• [What to do]: Please count the lines of the data below that contain the word "icon" and give only the number.

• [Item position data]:
* * * * *
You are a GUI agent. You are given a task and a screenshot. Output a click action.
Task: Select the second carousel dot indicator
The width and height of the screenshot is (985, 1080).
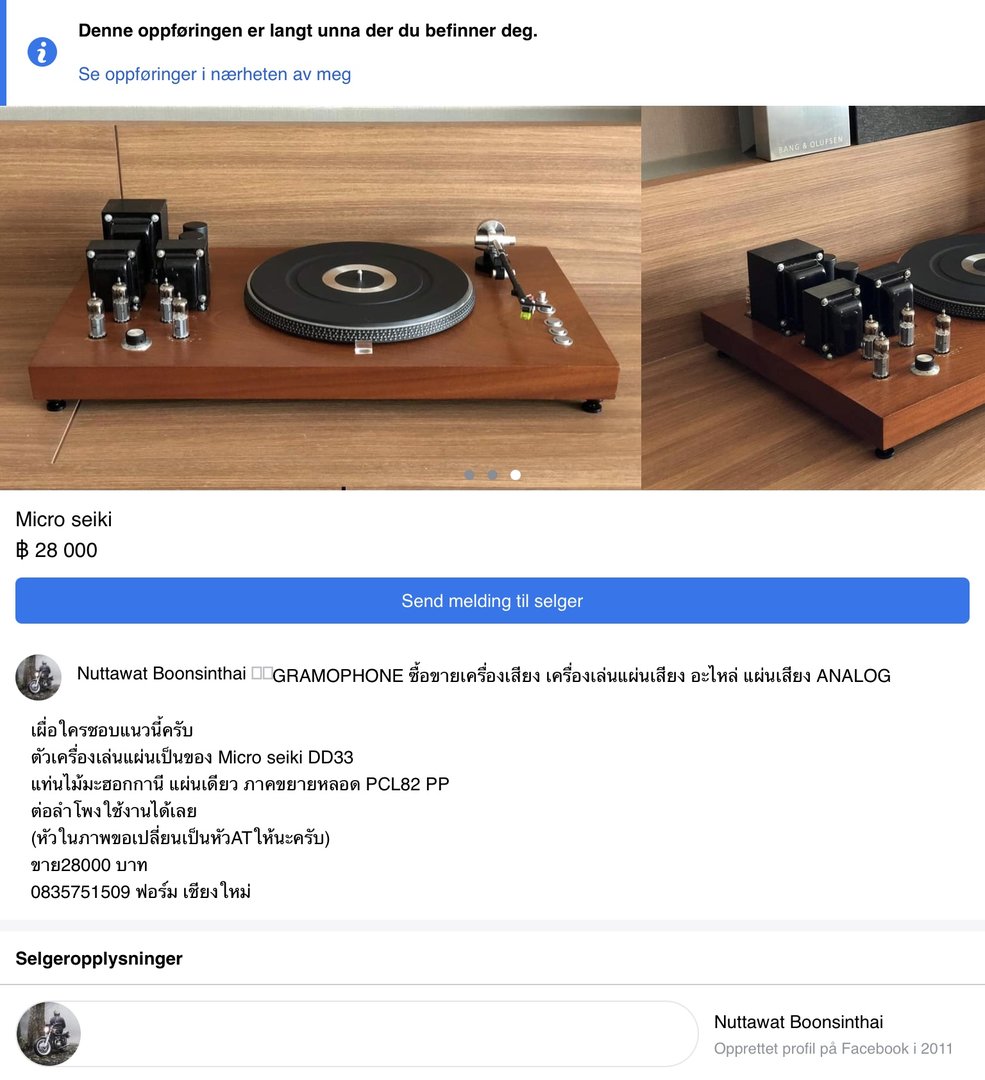(492, 475)
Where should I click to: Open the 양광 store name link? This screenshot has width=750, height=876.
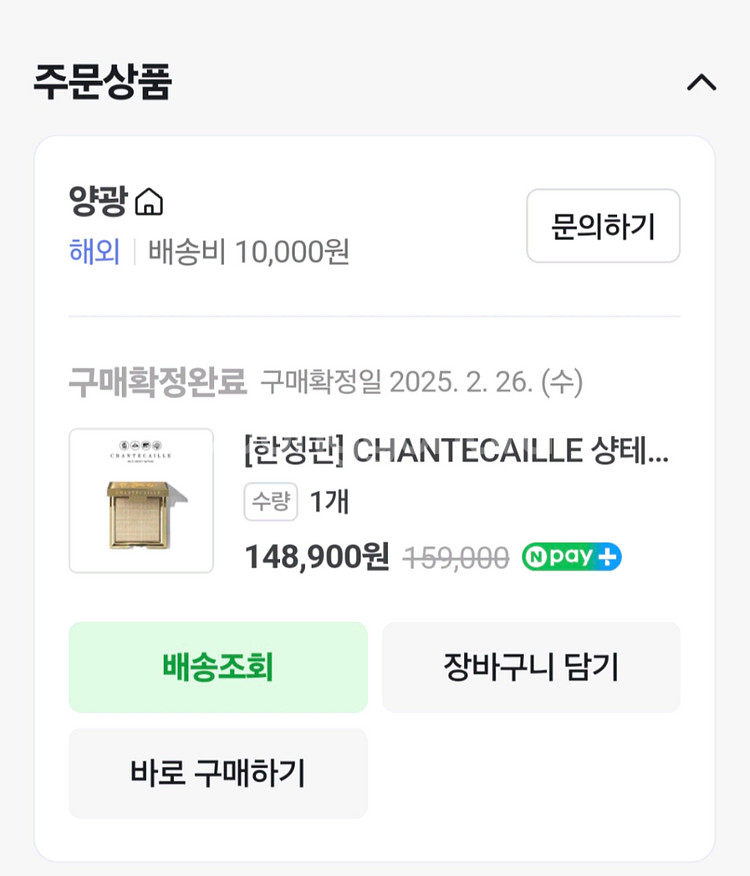98,203
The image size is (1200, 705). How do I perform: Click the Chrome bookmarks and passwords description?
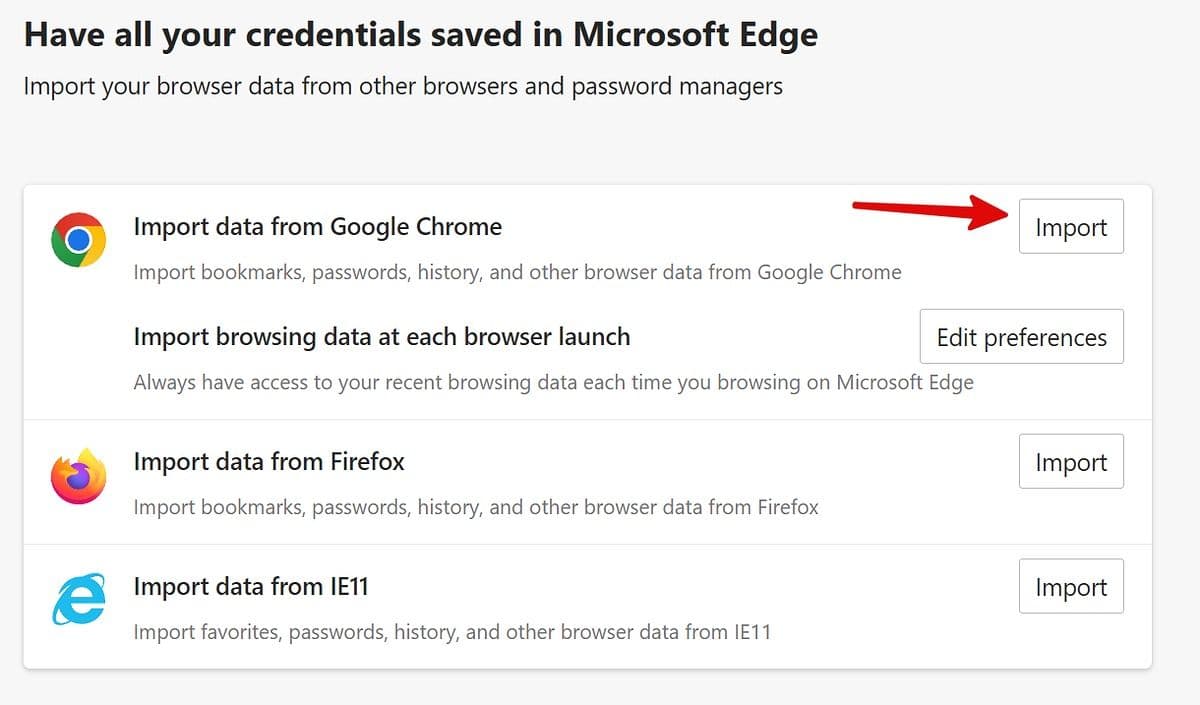pos(517,272)
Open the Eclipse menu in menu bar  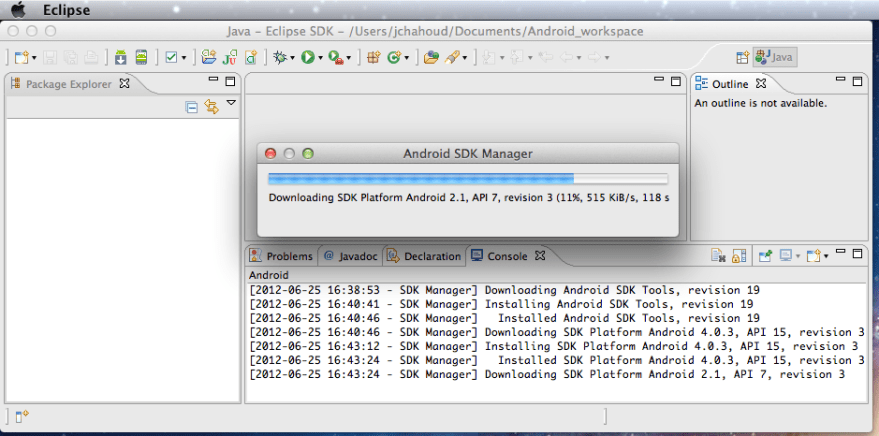(x=66, y=10)

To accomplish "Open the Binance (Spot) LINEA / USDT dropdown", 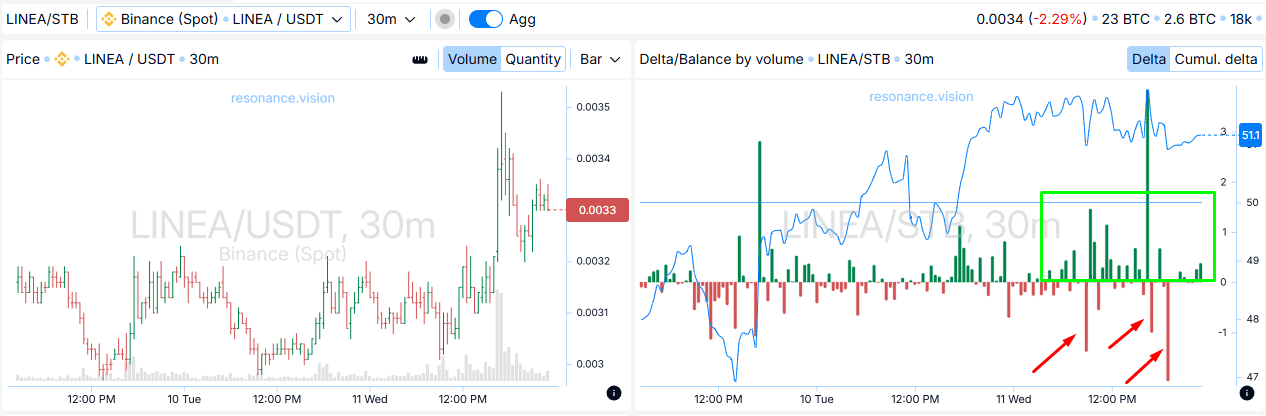I will (223, 19).
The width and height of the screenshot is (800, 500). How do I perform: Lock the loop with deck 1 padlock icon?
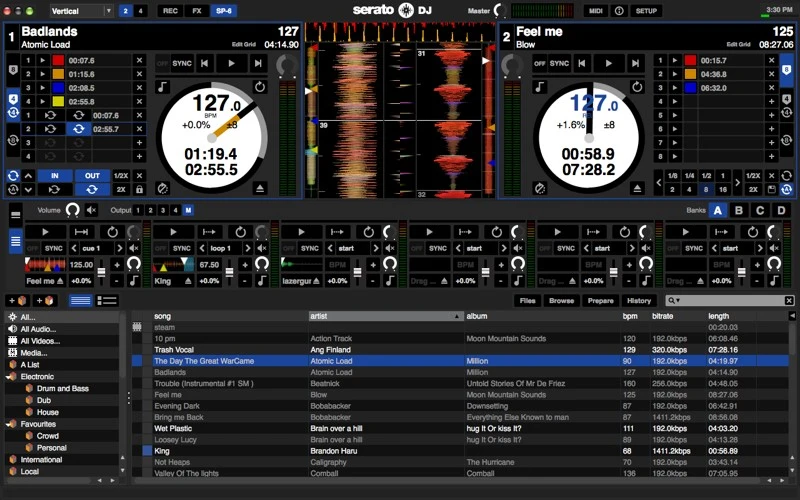pos(139,189)
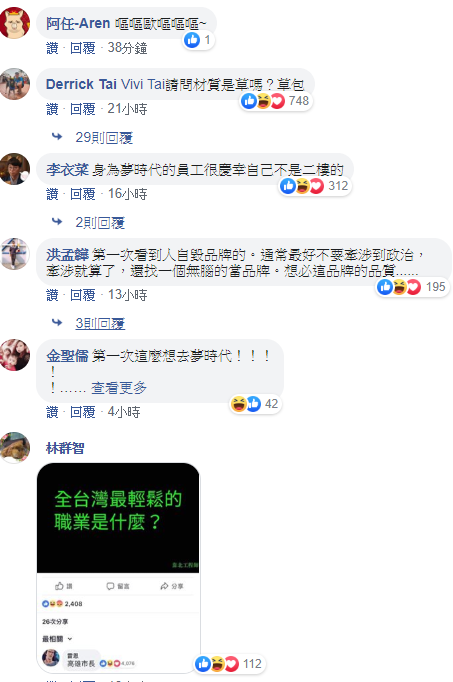
Task: Like Derrick Tai's comment with 讚
Action: pos(52,108)
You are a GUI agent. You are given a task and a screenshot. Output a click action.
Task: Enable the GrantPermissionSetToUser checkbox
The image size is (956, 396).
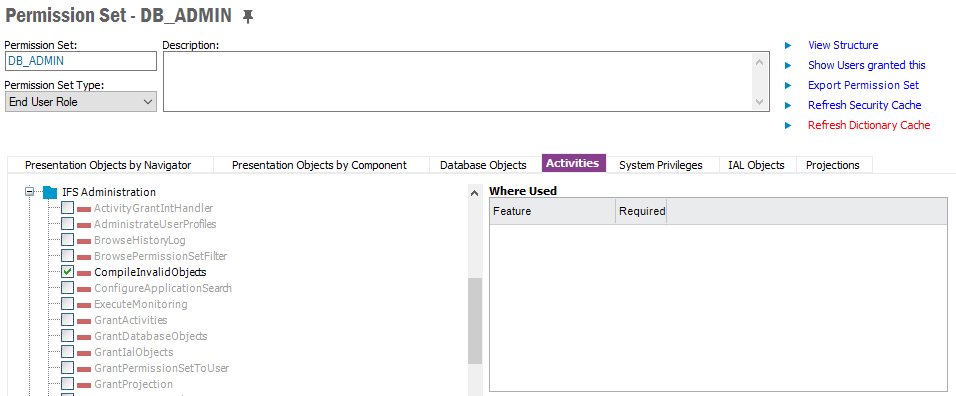click(68, 368)
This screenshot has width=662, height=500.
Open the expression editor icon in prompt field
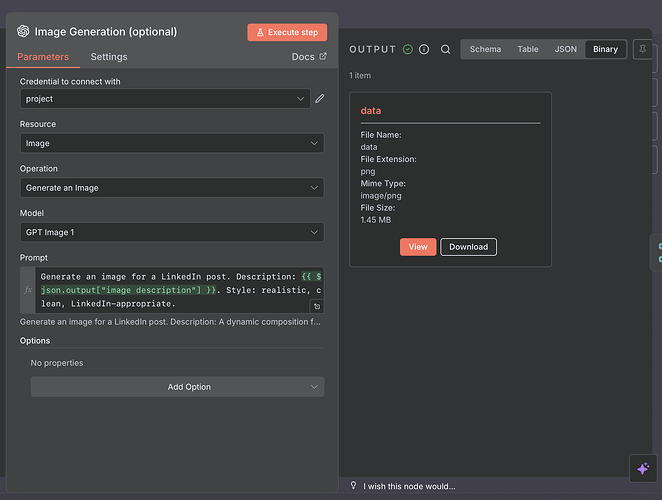(x=316, y=307)
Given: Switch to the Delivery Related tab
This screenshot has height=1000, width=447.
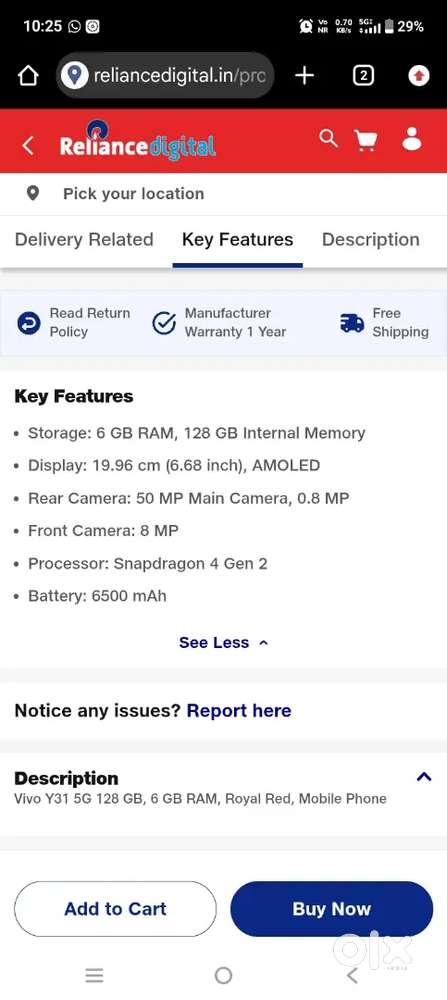Looking at the screenshot, I should tap(84, 240).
* * * * *
• [Correct answer]: 2